The same is true in Lao cuisine, where Luang Prabang-style papaya salad cut into long ribbons completely differs from its Thai counterparts, which are typically shredded. The texture makes for a completely different dining experience.

“Luang Prabang was the royal capital of Laos up until 1975, so the cuisine is about taking simple things and making it elegant,” explains chef Ann Ahmed, the owner and operator of Gai Noi, a Laotian restaurant in Minneapolis. “When I conceptualized Gai Noi, I knew the heart of it was Luang Prabang and the menu had to reflect that.”

The Luang Prabang-style papaya salad on the Gai Noi menu begins with long strands of green papaya that is dressed in a mixture of lime juice, pounded chiles, fermented fish sauce, and pops of tomato. The flavor is spicy and savory and pungent, but the experience of eating it differs from a standard thum muk hoong because of the noodle-like strands of papaya.

“The style of ribbon holds more flavor because it has more surface space,” Ahmed says. “The sauce sits in the curves. It’s pretty genius.”

Although papaya and carrots are great introductions to a ribbon salad, pretty much any long vegetable can be adapted for it, like zucchini and daikon. “It’s easy to do and it’s all in the wrist,” Ahmed says. “The thickness is what matters. Make sure you get a really good peeler.”
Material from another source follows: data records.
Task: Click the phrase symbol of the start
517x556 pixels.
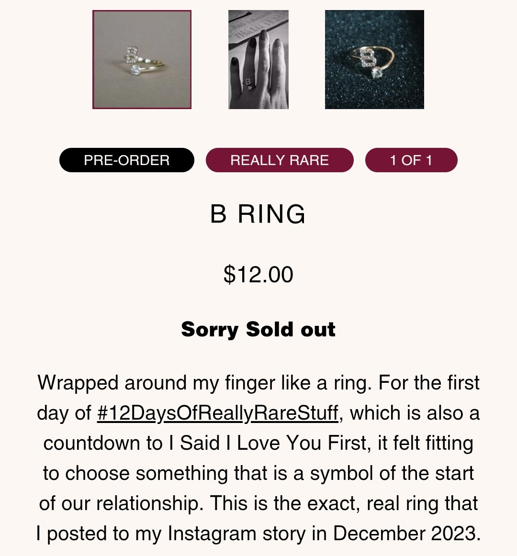Action: pos(392,473)
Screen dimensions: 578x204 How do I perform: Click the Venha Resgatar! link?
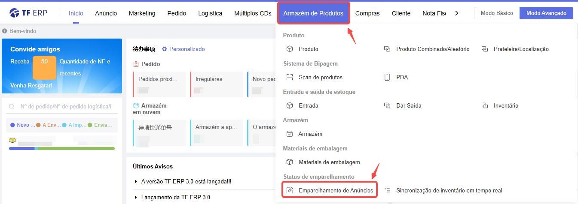(31, 85)
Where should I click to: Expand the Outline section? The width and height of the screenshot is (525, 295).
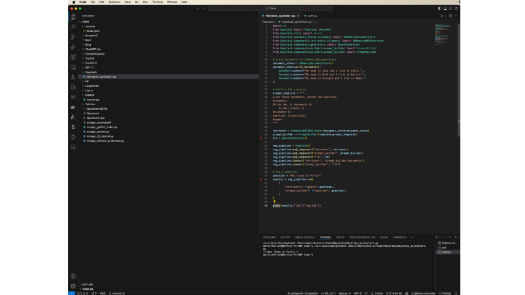point(87,284)
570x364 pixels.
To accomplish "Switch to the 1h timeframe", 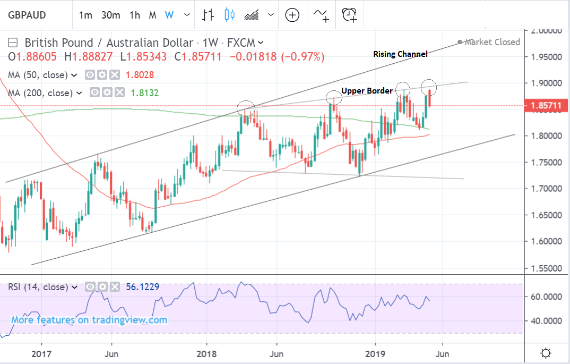I will (x=134, y=15).
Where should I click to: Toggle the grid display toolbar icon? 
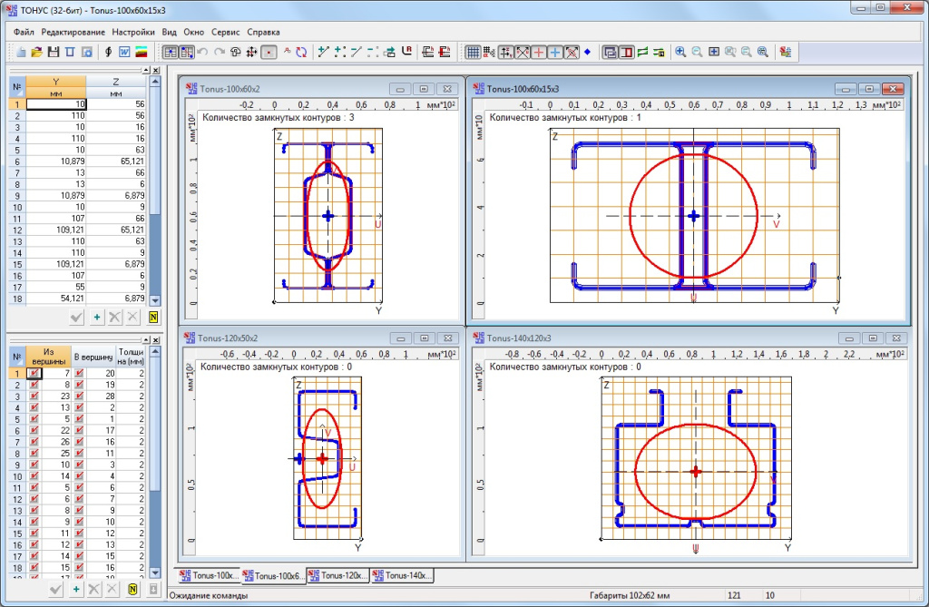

Aside from swapping out the vegetable base, you can also completely customize the salad dressing to form new ribbon salads. “The carrots become a vessel for any sauce you like,” Yeung says, noting she’s experimented with a Mediterranean-style carrot salad and wants to attempt a kimchi version next. “I think that a lot of cultures can intertwine their own flavors. That’s the best part of it because at the end of the day, it’s so simple — so you can really get creative with it.”